Entretanto, tal situação configura, na realidade, culpa consciente. É inconcebível distorcer os princípios jurídicos (diferença entre dolo eventual e culpa consciente), dogmas que servem de diretrizes para solucionar casos concretos como recurso para superar a brandura da legislação penal. (CALAND. 2021)

DESENVOLVIMENTO

Vale salientar, que para o operador do direito que atua na seara criminal na situação supramencionado, existe uma árdua problematização dogmática na teoria da tipicidade praticado por aquele que, na pratica se torna ainda mais difícil na classificação para tipificar tal ato. Sendo de grande dificuldade a dúvida em como classificar a conduta praticada pelo agente. Nesse âmbito vale frisar a análise da diferenciação entre dolo eventual e culpa consciente.

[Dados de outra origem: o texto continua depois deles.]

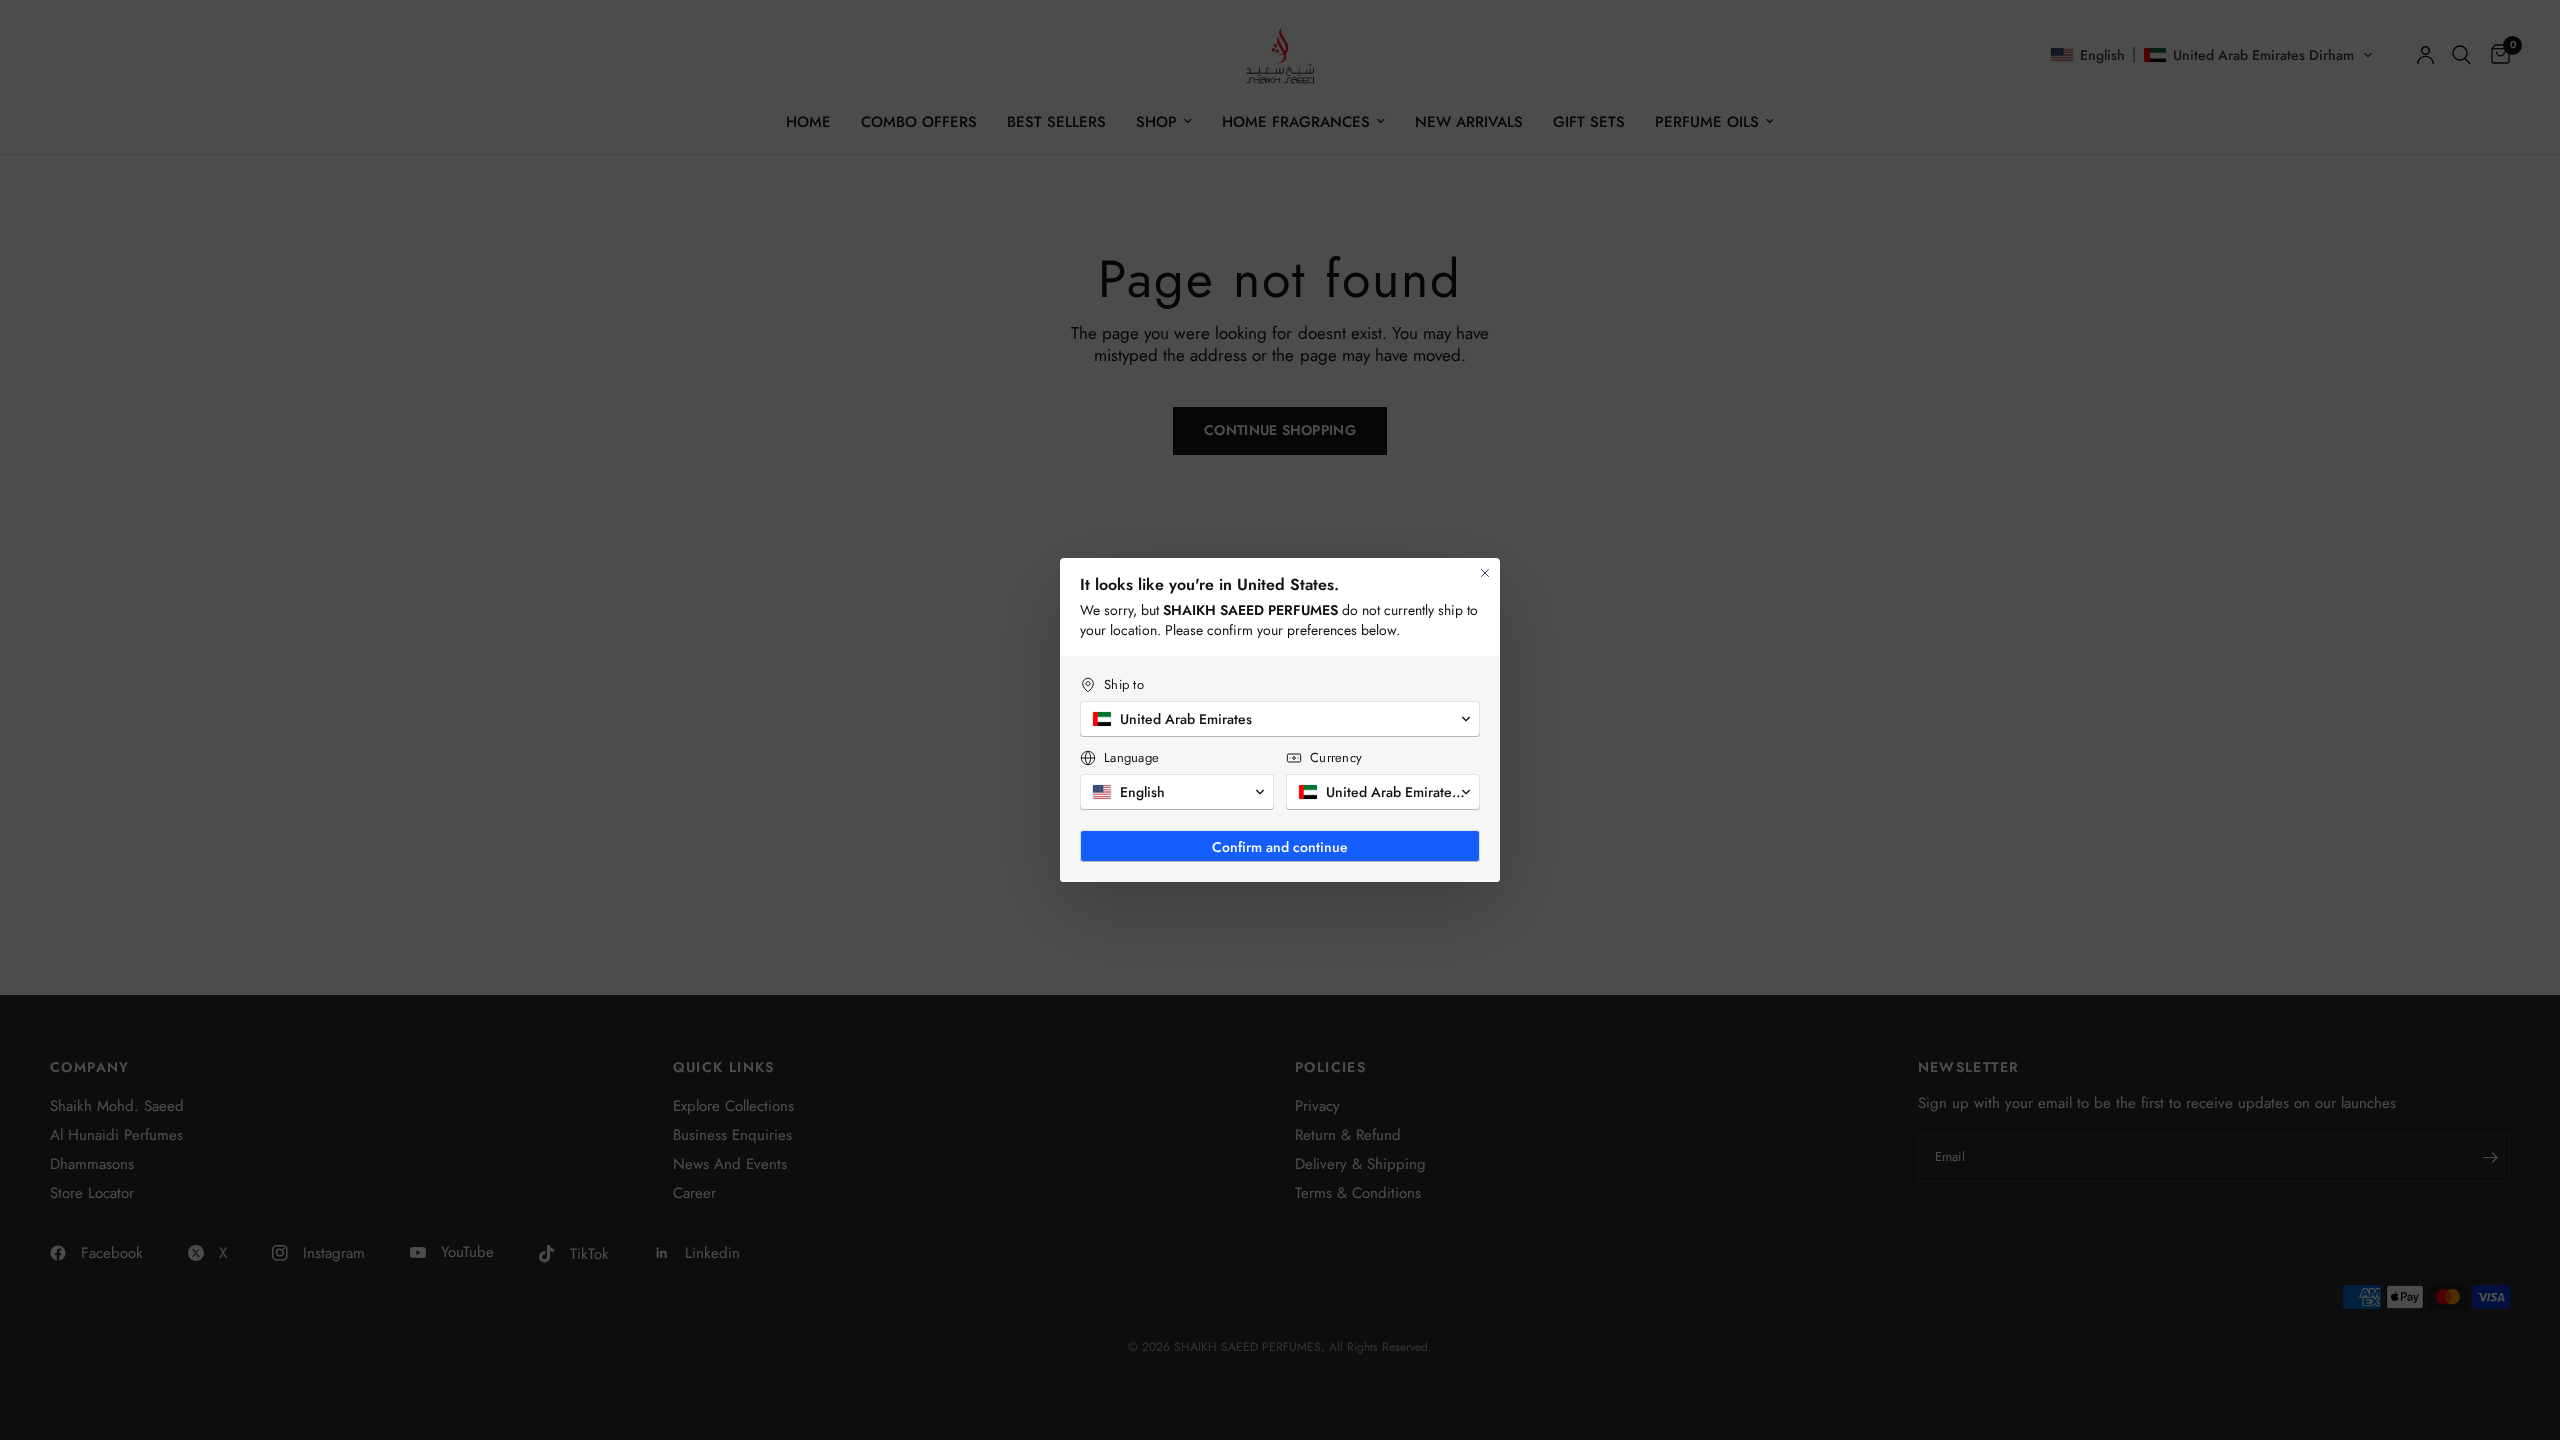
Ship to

Nesse sentido, a aplicabilidade do dolo eventual ou culpa consciente em acidentes de trânsito decorrentes de embriaguez ao volante dependerá de cada caso concreto. Pois, o dolo eventual pode ser aplicado em situações em que o agente além de ter ingerido bebida alcoólica, tenha tido outros fatores que influenciaram no resultado, como por exemplo, conduzir o veículo acima da velocidade permitida, aceitando, dessa forma, as possíveis consequências. Já a culpa consciente existindo dúvidas sobre o elemento subjetivo, a infração penal deve ser classificada para a modalidade culposa. (FRANÇA. 2022)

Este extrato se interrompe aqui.